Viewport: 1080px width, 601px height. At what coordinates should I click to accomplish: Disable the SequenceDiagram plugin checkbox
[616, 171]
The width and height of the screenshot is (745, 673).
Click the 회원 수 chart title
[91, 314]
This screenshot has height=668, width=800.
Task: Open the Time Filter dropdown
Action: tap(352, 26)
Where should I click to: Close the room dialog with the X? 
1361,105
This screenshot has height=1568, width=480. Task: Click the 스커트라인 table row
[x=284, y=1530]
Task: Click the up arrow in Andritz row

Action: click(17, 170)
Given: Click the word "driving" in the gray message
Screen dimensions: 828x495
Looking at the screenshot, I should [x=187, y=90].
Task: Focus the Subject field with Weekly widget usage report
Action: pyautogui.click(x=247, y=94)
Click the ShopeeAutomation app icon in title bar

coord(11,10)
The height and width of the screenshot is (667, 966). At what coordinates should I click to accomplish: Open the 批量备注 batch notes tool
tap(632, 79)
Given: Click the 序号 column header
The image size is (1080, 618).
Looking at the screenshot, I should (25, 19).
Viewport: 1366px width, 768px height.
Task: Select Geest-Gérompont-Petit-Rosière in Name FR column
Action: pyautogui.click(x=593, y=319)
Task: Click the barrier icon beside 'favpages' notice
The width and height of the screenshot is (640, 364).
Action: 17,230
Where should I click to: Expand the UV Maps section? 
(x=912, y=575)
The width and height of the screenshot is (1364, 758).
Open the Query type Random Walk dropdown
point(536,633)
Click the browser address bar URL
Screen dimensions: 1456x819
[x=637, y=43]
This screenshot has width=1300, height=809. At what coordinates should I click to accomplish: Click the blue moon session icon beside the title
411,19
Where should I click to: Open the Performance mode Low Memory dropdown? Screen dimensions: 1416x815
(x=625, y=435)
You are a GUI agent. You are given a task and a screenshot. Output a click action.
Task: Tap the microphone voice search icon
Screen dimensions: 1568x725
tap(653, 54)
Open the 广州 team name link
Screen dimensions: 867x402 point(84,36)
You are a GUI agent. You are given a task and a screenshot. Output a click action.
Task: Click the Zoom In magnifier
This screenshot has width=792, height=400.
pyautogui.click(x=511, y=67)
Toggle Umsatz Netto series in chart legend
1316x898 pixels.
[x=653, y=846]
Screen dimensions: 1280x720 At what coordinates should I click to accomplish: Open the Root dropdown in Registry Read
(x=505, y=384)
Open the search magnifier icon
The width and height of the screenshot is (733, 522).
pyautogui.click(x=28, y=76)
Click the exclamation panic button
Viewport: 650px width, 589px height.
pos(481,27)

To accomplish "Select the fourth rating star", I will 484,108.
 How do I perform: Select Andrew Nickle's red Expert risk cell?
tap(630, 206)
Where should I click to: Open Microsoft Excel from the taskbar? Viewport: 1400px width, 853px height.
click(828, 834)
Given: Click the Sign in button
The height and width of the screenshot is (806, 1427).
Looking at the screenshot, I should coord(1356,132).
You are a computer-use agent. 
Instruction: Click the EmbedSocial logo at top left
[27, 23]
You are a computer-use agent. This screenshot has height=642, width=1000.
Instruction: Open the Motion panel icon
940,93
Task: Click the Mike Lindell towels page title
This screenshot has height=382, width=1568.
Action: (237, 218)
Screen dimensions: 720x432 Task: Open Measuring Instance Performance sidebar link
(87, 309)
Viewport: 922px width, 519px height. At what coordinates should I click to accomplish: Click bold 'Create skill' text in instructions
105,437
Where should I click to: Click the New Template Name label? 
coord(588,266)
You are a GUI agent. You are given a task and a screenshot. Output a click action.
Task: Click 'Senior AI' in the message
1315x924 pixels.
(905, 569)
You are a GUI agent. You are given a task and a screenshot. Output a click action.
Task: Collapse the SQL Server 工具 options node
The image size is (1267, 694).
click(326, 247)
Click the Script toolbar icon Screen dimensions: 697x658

:::::

# [Required work]
Identify the lines in the entries above that contain "button", then copy them out.

# [Solution]
Click the exclamation panic button
Given: Click the Sign in button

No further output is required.